— DATA TO USE —
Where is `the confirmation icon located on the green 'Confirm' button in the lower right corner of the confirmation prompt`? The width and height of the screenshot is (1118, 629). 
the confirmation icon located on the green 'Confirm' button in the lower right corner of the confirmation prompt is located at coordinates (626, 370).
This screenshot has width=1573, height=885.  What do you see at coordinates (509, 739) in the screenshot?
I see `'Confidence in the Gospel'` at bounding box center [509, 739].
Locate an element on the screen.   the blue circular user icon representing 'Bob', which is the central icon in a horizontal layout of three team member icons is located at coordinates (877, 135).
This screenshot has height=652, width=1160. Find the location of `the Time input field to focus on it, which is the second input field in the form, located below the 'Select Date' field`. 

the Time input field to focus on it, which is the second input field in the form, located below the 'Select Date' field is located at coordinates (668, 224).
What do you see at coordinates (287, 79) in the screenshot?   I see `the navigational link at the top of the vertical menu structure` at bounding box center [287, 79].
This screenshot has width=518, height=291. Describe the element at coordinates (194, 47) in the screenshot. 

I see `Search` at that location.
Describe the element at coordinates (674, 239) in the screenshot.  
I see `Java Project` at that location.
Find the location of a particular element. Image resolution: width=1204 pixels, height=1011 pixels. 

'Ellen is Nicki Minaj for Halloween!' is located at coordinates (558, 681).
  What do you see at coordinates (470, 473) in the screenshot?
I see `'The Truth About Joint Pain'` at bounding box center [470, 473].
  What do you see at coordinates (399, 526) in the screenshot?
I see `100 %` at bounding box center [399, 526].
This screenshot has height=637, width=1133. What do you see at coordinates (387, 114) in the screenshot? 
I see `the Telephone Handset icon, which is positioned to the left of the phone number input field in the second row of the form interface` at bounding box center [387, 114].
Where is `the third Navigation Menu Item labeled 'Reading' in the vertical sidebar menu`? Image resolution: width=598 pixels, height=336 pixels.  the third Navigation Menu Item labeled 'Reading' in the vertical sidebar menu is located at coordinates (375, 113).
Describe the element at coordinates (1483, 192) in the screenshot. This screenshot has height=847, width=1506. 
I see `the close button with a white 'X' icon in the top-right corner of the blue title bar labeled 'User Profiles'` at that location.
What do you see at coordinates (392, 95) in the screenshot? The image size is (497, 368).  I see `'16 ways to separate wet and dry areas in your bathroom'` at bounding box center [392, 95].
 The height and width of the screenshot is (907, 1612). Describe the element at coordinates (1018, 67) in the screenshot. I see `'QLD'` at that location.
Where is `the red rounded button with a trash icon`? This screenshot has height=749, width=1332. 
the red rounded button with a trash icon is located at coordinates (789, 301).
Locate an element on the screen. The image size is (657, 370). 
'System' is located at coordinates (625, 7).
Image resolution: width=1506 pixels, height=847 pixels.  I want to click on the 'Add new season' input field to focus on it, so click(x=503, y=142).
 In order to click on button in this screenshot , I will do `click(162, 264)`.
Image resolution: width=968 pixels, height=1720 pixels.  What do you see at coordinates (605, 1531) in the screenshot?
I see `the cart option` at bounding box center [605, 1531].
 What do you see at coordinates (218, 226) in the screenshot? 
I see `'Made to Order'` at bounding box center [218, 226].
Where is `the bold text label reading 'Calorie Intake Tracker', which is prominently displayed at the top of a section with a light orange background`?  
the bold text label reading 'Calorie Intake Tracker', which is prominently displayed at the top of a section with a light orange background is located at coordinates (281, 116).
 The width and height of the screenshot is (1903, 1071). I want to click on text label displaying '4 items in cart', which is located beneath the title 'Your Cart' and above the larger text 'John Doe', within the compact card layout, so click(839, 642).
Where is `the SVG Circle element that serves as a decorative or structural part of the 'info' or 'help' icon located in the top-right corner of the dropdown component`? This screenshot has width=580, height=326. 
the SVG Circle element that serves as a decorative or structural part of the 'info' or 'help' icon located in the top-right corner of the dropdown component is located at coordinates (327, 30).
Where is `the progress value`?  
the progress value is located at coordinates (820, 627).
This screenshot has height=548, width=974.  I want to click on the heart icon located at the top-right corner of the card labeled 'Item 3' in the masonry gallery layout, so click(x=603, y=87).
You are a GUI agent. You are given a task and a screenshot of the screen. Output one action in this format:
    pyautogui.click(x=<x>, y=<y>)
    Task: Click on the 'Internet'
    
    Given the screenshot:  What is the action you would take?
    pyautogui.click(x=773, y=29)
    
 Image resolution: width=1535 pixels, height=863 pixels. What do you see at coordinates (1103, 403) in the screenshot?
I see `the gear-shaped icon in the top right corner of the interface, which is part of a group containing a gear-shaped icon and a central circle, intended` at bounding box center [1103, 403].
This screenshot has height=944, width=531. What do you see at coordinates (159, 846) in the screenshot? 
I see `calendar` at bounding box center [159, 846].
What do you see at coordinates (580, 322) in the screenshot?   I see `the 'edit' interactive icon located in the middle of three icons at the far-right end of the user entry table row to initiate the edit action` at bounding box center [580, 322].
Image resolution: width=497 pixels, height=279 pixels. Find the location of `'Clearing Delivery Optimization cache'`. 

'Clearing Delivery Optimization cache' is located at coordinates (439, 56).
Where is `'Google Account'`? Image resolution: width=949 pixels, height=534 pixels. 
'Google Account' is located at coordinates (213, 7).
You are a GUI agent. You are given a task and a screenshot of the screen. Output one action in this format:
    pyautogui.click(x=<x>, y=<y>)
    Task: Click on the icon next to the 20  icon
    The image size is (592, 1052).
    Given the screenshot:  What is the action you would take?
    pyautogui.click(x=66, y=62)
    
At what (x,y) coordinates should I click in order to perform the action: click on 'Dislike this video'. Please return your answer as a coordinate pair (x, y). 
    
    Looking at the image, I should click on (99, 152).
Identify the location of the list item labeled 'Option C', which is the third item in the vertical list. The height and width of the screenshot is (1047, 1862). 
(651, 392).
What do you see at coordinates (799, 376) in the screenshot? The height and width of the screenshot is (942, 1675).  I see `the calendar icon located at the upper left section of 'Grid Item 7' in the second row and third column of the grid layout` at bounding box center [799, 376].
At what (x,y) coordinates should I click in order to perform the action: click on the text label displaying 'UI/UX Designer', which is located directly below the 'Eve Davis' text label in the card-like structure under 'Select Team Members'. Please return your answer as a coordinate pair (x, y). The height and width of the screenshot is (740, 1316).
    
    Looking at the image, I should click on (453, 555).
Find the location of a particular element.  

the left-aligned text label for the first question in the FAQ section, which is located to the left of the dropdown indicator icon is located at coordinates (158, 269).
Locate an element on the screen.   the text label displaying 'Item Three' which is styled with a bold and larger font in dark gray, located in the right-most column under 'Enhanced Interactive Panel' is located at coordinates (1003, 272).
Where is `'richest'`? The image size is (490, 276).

— TASK DETAILS —
Return, verbatim, the rows above that start at the line containing "coordinates (375, 113)." and end at the line containing "The height and width of the screenshot is (907, 1612).", including both of those lines.

— ANSWER TO THE TASK —
Where is `the third Navigation Menu Item labeled 'Reading' in the vertical sidebar menu`? Image resolution: width=598 pixels, height=336 pixels.  the third Navigation Menu Item labeled 'Reading' in the vertical sidebar menu is located at coordinates (375, 113).
Describe the element at coordinates (1483, 192) in the screenshot. This screenshot has height=847, width=1506. 
I see `the close button with a white 'X' icon in the top-right corner of the blue title bar labeled 'User Profiles'` at that location.
What do you see at coordinates (392, 95) in the screenshot? The image size is (497, 368).  I see `'16 ways to separate wet and dry areas in your bathroom'` at bounding box center [392, 95].
 The height and width of the screenshot is (907, 1612). Describe the element at coordinates (1018, 67) in the screenshot. I see `'QLD'` at that location.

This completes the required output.